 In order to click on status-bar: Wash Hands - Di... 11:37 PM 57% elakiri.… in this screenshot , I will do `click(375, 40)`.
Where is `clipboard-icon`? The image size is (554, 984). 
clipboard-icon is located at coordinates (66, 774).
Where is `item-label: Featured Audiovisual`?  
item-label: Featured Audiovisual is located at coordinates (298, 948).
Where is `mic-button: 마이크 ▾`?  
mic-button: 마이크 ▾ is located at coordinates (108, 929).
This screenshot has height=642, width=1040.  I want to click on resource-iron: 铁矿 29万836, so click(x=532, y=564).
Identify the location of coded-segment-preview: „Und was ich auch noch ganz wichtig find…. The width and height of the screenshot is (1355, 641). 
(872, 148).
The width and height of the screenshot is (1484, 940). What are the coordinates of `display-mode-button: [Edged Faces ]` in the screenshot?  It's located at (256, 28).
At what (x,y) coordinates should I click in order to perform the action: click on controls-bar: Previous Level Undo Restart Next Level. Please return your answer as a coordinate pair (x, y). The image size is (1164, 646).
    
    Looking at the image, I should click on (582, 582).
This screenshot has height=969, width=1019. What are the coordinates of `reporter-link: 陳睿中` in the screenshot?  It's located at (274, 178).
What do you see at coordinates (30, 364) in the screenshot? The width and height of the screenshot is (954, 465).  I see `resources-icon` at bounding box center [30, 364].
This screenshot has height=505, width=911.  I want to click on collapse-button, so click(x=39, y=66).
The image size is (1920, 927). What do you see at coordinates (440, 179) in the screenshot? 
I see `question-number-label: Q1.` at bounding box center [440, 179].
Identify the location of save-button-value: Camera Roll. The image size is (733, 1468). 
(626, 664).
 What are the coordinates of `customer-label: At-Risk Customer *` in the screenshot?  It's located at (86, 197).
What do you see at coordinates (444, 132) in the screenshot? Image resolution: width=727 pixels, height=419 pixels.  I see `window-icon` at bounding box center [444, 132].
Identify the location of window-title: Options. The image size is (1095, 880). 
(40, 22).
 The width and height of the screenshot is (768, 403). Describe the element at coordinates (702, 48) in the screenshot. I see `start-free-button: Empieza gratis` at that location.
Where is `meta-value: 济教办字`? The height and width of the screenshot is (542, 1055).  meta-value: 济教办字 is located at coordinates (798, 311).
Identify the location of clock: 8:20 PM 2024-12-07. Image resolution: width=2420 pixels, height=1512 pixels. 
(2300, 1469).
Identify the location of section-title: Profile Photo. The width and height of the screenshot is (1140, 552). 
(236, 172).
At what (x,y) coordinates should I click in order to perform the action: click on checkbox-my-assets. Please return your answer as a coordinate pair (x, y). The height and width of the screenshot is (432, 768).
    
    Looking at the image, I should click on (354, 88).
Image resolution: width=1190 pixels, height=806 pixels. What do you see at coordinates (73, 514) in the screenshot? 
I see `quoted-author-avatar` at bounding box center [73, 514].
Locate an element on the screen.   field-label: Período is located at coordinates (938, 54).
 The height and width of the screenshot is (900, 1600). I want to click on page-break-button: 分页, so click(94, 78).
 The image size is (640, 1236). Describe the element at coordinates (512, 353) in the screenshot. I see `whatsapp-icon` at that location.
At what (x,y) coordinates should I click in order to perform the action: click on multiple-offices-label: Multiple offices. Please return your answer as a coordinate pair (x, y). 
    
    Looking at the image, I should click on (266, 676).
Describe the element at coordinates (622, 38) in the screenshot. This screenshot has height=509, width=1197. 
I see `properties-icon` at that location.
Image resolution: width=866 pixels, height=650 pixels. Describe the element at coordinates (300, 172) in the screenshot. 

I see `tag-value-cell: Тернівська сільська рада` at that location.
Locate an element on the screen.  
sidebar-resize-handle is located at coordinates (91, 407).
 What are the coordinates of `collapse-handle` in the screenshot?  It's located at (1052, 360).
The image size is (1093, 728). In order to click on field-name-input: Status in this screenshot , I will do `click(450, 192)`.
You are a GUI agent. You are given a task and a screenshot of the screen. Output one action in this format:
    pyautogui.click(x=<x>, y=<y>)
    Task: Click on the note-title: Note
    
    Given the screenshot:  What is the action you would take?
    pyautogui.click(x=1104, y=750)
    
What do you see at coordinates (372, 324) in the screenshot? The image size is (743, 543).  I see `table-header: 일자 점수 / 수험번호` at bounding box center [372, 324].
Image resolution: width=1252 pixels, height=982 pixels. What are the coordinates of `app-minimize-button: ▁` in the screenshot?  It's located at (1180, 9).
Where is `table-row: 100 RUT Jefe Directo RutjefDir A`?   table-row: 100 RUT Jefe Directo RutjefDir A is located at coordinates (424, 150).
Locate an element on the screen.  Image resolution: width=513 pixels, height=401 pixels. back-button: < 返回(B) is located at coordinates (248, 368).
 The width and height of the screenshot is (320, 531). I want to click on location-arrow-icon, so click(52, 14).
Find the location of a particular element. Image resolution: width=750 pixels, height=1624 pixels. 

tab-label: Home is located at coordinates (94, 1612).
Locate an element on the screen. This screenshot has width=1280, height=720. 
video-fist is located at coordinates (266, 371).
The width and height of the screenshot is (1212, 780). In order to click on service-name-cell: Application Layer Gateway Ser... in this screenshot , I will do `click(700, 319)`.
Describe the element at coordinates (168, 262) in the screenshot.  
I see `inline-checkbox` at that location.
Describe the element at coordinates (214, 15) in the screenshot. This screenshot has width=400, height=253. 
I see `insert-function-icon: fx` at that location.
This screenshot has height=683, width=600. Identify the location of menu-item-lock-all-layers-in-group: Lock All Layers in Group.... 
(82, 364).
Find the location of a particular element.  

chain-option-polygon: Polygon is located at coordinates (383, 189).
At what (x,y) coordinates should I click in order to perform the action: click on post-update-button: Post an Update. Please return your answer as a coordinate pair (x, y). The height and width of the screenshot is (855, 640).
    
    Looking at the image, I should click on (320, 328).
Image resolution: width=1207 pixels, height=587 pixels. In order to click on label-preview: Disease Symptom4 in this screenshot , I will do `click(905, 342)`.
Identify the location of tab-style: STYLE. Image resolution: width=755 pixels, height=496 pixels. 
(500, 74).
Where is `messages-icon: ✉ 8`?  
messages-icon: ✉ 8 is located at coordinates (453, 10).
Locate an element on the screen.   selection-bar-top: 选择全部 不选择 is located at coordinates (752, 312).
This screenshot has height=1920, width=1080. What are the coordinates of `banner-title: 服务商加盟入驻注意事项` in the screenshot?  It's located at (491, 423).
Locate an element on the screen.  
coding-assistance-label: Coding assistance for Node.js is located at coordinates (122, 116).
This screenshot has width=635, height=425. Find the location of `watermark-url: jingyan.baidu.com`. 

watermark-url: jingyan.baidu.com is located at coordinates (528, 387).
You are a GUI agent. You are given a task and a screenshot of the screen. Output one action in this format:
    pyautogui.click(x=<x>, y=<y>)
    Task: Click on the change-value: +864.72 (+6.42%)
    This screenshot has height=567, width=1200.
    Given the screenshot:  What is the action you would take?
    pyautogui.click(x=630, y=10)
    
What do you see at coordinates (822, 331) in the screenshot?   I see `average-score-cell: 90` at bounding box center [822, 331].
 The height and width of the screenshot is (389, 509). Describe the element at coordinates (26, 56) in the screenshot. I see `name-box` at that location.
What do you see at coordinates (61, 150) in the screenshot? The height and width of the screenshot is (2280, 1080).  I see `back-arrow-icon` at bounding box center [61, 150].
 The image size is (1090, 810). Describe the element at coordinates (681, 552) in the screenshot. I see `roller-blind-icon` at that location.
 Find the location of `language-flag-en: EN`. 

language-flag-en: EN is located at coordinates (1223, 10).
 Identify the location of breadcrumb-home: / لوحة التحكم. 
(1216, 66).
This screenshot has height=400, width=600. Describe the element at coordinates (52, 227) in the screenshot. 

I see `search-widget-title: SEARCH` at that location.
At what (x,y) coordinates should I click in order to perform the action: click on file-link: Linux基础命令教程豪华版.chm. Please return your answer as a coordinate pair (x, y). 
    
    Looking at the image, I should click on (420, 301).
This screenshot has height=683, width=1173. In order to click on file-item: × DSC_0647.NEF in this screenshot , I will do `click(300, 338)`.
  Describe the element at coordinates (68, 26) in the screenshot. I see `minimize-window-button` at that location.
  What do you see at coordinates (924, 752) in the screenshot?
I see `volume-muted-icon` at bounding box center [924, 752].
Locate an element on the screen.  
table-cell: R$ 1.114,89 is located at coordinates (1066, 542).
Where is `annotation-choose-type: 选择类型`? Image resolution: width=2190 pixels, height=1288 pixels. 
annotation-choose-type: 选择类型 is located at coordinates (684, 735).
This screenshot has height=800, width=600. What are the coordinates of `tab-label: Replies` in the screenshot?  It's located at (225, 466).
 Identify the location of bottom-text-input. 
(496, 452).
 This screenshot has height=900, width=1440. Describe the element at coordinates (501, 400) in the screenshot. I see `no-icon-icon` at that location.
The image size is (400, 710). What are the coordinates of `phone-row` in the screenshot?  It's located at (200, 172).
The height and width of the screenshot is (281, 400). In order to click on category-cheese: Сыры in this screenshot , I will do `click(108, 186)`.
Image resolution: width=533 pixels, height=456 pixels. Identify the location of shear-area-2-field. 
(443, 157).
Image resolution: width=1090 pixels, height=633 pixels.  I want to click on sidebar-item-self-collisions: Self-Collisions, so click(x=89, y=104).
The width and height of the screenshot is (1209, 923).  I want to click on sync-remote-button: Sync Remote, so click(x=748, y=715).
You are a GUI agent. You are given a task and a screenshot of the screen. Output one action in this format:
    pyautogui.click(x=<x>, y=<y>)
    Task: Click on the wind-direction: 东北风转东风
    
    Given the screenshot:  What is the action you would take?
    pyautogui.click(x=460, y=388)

****

» **Problem to solve**
Copy out the items word for word, beginning at the line that contains "Identify the location of bottom-text-input." and ending after the line that contains "The width and height of the screenshot is (1209, 923).".

» **Task result**
 Identify the location of bottom-text-input. 
(496, 452).
 This screenshot has height=900, width=1440. Describe the element at coordinates (501, 400) in the screenshot. I see `no-icon-icon` at that location.
The image size is (400, 710). What are the coordinates of `phone-row` in the screenshot?  It's located at (200, 172).
The height and width of the screenshot is (281, 400). In order to click on category-cheese: Сыры in this screenshot , I will do `click(108, 186)`.
Image resolution: width=533 pixels, height=456 pixels. Identify the location of shear-area-2-field. 
(443, 157).
Image resolution: width=1090 pixels, height=633 pixels.  I want to click on sidebar-item-self-collisions: Self-Collisions, so click(x=89, y=104).
The width and height of the screenshot is (1209, 923).  I want to click on sync-remote-button: Sync Remote, so click(x=748, y=715).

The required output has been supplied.